Ночевали мы в полуразвалившейся халупе в которой до нас жили англичане-военнопленные. Теперь стекол в окнах уже не было и протопить конечно тоже никто не пытался. Места явно не хватало. Набилось столько народу, что и без печки стало жарко. Заключенные свалились как попало. Кто упал на нары, кто устроился под нарами, кому досталось место в коридоре где еще оставались трупы умерших утром. Еды никакой. Кормись как хочешь. Хоть — свои клумпы грызи. Кто-то проявил инициативу и организовал кофе, но его хватило не на всех. Большинству пришлось довольствоваться одним воздухом, да и то страшно вонючим. Утром повторилась та же картина. Ни куска хлеба, ни глотка кофе, ничего. Абхазец Илья, засучив рукава и оседлав мой мешок, храбро отбивал атаки толпы заключенных, изъявивших желание заменить его и стать носильщиками. Желающих было видимо-невидимо. Абхазец кричал, что он, мол, понесет сам, и никому не уступил полюбившейся ему ноши.

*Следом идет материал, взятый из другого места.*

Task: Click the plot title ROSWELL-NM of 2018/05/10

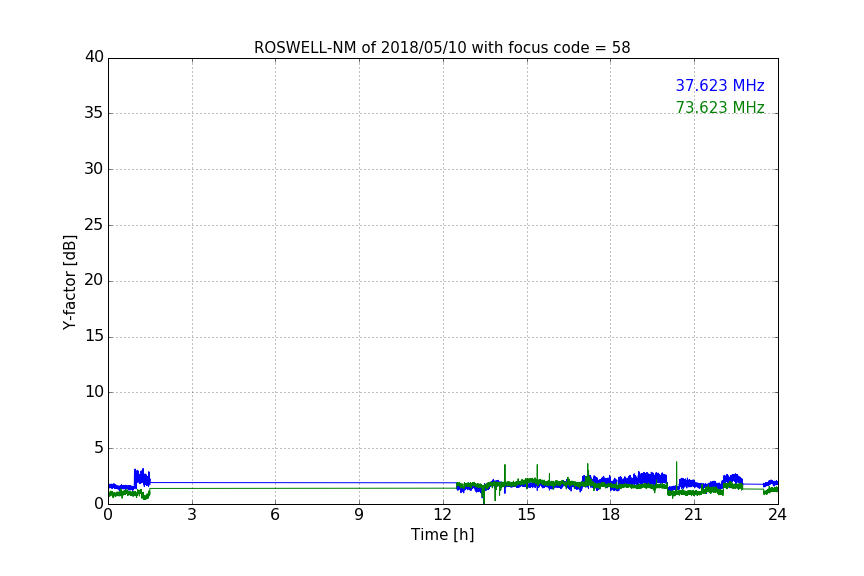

Второй день пути был таким же, как и первый. Правда прошли мы на несколько километров меньше. Зато эсэсовцы пристрелили больше — двадцать человек. До самых сумерек мы брели по заснеженным полям и в конце концов заблудились. Прибавилось еще шесть километров пути по снегу, через овраги. Ночевали в хлеву, в котором было постлано немного соломы. Мороз достигал 20 градусов. Только некоторые получили по глотку теплого кофе, остальные — фигу и вдобавок несколько палок. Улегся я на полу и завыл, как пес на луну. Холодно, черт возьми. Зуб на зуб не попадает. Тем временем у какого-то шалопая, лежавшего наверху, расстроился желудок, и плоды его несчастья — плюх, плюх, плюх — полились мне на голову...
Повесить бы его, иуду, за такую подлость, да где ты его ночью найдешь. Изворачивайся, как умеешь, облизывай себя, коли хочешь...
Утро... Еды ни крошки. Марш в дорогу!
Начался подъем на Кашубские горы. Все выше и выше. Снег все глубже и глубже. Он жалил лицо, жег, колол иголками. Люди падали, словно мешки, набитые трухой. Эсэсовцы аккуратно пристреливали их.
Так продолжалось несколько дней, пока мы не добрались до деревни Жуково.